First off, it seems that we need to start with a correction.
Last week, we discussed the silliness, hypocrisy and downright dishonesty of the wingnut tantrums over the fact that Umar Farouk Abdulmutallab, a.k.a. the Undiebomber, was read his Miranda rights immediately upon being taken into custody. As it turns out, he wasn't "Mirandized," as they say, for almost nine hours.
According to a timeline released by administration officials, and reported in The Washington Post, Abdulmutallab was taken into custody and then taken to a hospital for treatment of the burns he suffered in his botched attempt to detonate the explosives in his undershorts.
He was interrogated about three hours later by a specially picked pair of questioners (one a bomb specialist), with the questions -centering on immediate emergency concerns, like whether there were other bombs about to go off. During this session, the report asserts, the agents got "some useful intelligence."
Then Abdulmutallab went back into surgery. When he came out, a second FBI team questioned him again. At that point, the report says, he stopped talking, and only then was he Mirandized.
This report clearly shows that assertions by Republicans like Kit Bond, Pat Buchanan and Lindsey Graham that the Undiebomber was "read his rights within 50 minutes" were dead wrong. I await their retraction. And wait, and wait, and wait...
Of course, wingnuts being wingnuts, whatever the truth of the matter may be, they'll probably find some way to spin it as being some colossal failure by the Obama administration in the War on Terror.
Nowhere was this more clear than in a recent editorial in the journal Foreign Affairs, where former Bush speechwriter turned regular Washington Post columnist Marc Theissen complained that the Obama administration was killing too many terrorists.
"With every drone strike that vaporizes a senior al-Qaeda leader," Theissen groused after such a strike killed the leader of the Pakistani Taliban, "actionable -intelligence is vaporized along with him. Dead terrorists can't tell you their plans to strike America."
But wait. Didn't Dick Cheney just tell us that Obama wasn't treating the fight against terrorists enough like a war? And now the problem is that he's killing too many of them?

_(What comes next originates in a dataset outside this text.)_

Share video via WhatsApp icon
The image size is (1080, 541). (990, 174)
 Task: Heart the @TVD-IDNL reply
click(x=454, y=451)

Wait, it gets better. A recent joint operation between U.S. and Pakistani forces captured the military leader of the Taliban in Afghanistan, Mullah Abdul Ghani Baradar. This mook was the highest-value target captured in the Afghan War since 2001. But that, according to supposed "terrorism expert" and perennial Fox News commentator Michael Scheuer, was "no big deal," because "you win wars by killing people, not capturing them."
To the casual observer, this might seem a tad confusing. Are the Republicans saying we're killing too many terrorists, or not enough? Do they contend that killing top al-Qaeda and Taliban extremists in Afghanistan is a good thing or a bad thing? What's the overriding principle here? Or is it that they have no real principles at all?
Well, there is one principle operating here, of a sort. I've noted here frequently that the Republican Party during the Bush years abandoned every principle it once claimed to stand for - fiscal responsibility, limited government, the rule of law - in favor of a single belief, that everything's permissible if you're a Republican.
And the principle here, if you can call it that, is the flip side of that: Everything a Democrat does or proposes doing is wrong. It's the same double-think/double-speak that lets the congressional Republican caucus scream about how deficits are destroying our future while voting, purely along party lines, against the same "pay as you go" rules that cut deficits in the '90s and left George W. Bush a surplus to squander.
Back during the height of the controversy over the Iraq War, one of the most infuriating slanders by the Right was that liberals "wanted us to lose." Now an increasingly hysterical right wing seems unconcerned whether we're actually winning or losing against terrorists, because they're so determined to call everything a loss.